• **Task to complete**:
Print each of the following entries verbatim, reproducing every line without alteration.

━━━ Provided records

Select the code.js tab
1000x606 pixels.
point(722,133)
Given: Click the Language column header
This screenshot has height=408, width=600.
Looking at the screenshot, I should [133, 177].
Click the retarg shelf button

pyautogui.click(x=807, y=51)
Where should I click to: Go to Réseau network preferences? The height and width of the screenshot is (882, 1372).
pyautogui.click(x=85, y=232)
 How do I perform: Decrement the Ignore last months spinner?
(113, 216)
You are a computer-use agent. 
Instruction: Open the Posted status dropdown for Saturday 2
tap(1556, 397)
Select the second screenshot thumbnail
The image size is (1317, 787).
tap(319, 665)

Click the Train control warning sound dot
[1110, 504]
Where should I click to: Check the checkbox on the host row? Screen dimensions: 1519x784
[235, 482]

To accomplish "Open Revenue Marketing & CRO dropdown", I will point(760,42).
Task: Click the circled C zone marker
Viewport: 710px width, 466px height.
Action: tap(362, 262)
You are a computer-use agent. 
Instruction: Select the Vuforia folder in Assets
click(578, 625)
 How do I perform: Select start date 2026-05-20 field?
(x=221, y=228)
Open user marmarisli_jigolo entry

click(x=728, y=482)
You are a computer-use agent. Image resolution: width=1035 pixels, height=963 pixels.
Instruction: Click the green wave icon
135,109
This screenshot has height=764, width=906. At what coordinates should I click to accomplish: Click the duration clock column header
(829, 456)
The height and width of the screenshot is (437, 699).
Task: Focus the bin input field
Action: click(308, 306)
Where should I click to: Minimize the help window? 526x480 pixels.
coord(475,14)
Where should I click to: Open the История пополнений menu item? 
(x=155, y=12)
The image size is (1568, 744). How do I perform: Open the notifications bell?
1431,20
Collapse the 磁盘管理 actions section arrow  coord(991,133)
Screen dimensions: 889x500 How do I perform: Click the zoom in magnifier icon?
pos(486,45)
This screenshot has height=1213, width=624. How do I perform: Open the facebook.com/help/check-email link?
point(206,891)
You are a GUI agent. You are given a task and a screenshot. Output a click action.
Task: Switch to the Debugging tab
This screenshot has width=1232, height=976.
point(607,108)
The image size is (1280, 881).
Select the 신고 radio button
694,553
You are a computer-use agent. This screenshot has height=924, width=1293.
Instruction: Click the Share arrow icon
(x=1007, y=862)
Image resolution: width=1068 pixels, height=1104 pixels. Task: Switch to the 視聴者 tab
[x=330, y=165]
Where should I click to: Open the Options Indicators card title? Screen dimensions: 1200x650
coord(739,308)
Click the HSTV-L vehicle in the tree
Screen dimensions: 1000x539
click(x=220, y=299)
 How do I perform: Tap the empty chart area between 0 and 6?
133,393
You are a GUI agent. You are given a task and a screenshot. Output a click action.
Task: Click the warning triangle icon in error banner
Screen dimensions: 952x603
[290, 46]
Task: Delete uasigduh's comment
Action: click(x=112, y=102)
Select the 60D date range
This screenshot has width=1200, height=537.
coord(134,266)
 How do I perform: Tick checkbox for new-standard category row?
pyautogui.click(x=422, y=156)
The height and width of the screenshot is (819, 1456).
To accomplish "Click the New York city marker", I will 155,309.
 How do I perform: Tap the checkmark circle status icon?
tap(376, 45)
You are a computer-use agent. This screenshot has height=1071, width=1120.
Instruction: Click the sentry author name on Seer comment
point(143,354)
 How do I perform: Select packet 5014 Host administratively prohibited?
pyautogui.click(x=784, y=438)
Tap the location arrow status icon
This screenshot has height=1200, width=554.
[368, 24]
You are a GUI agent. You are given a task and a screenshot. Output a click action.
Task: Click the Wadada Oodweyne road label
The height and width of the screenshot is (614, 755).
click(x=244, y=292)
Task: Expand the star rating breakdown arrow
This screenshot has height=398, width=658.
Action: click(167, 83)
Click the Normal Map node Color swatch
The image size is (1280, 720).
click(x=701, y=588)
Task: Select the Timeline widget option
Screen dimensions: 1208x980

━━━━━━

• **Exercise result**:
Select the code.js tab
1000x606 pixels.
point(722,133)
Given: Click the Language column header
This screenshot has height=408, width=600.
Looking at the screenshot, I should [133, 177].
Click the retarg shelf button

pyautogui.click(x=807, y=51)
Where should I click to: Go to Réseau network preferences? The height and width of the screenshot is (882, 1372).
pyautogui.click(x=85, y=232)
 How do I perform: Decrement the Ignore last months spinner?
(113, 216)
You are a computer-use agent. 
Instruction: Open the Posted status dropdown for Saturday 2
tap(1556, 397)
Select the second screenshot thumbnail
The image size is (1317, 787).
tap(319, 665)

Click the Train control warning sound dot
[1110, 504]
Where should I click to: Check the checkbox on the host row? Screen dimensions: 1519x784
[235, 482]

To accomplish "Open Revenue Marketing & CRO dropdown", I will point(760,42).
Task: Click the circled C zone marker
Viewport: 710px width, 466px height.
Action: tap(362, 262)
You are a computer-use agent. 
Instruction: Select the Vuforia folder in Assets
click(578, 625)
 How do I perform: Select start date 2026-05-20 field?
(x=221, y=228)
Open user marmarisli_jigolo entry

click(x=728, y=482)
You are a computer-use agent. Image resolution: width=1035 pixels, height=963 pixels.
Instruction: Click the green wave icon
135,109
This screenshot has height=764, width=906. At what coordinates should I click to accomplish: Click the duration clock column header
(829, 456)
The height and width of the screenshot is (437, 699).
Task: Focus the bin input field
Action: click(308, 306)
Where should I click to: Minimize the help window? 526x480 pixels.
coord(475,14)
Where should I click to: Open the История пополнений menu item? 
(x=155, y=12)
The image size is (1568, 744). How do I perform: Open the notifications bell?
1431,20
Collapse the 磁盘管理 actions section arrow  coord(991,133)
Screen dimensions: 889x500 How do I perform: Click the zoom in magnifier icon?
pos(486,45)
This screenshot has height=1213, width=624. How do I perform: Open the facebook.com/help/check-email link?
point(206,891)
You are a GUI agent. You are given a task and a screenshot. Output a click action.
Task: Switch to the Debugging tab
This screenshot has width=1232, height=976.
point(607,108)
The image size is (1280, 881).
Select the 신고 radio button
694,553
You are a computer-use agent. This screenshot has height=924, width=1293.
Instruction: Click the Share arrow icon
(x=1007, y=862)
Image resolution: width=1068 pixels, height=1104 pixels. Task: Switch to the 視聴者 tab
[x=330, y=165]
Where should I click to: Open the Options Indicators card title? Screen dimensions: 1200x650
coord(739,308)
Click the HSTV-L vehicle in the tree
Screen dimensions: 1000x539
click(x=220, y=299)
 How do I perform: Tap the empty chart area between 0 and 6?
133,393
You are a GUI agent. You are given a task and a screenshot. Output a click action.
Task: Click the warning triangle icon in error banner
Screen dimensions: 952x603
[290, 46]
Task: Delete uasigduh's comment
Action: click(x=112, y=102)
Select the 60D date range
This screenshot has width=1200, height=537.
coord(134,266)
 How do I perform: Tick checkbox for new-standard category row?
pyautogui.click(x=422, y=156)
The height and width of the screenshot is (819, 1456).
To accomplish "Click the New York city marker", I will 155,309.
 How do I perform: Tap the checkmark circle status icon?
tap(376, 45)
You are a computer-use agent. This screenshot has height=1071, width=1120.
Instruction: Click the sentry author name on Seer comment
point(143,354)
 How do I perform: Select packet 5014 Host administratively prohibited?
pyautogui.click(x=784, y=438)
Tap the location arrow status icon
This screenshot has height=1200, width=554.
[368, 24]
You are a GUI agent. You are given a task and a screenshot. Output a click action.
Task: Click the Wadada Oodweyne road label
The height and width of the screenshot is (614, 755).
click(x=244, y=292)
Task: Expand the star rating breakdown arrow
This screenshot has height=398, width=658.
Action: click(167, 83)
Click the Normal Map node Color swatch
The image size is (1280, 720).
click(x=701, y=588)
Task: Select the Timeline widget option
Screen dimensions: 1208x980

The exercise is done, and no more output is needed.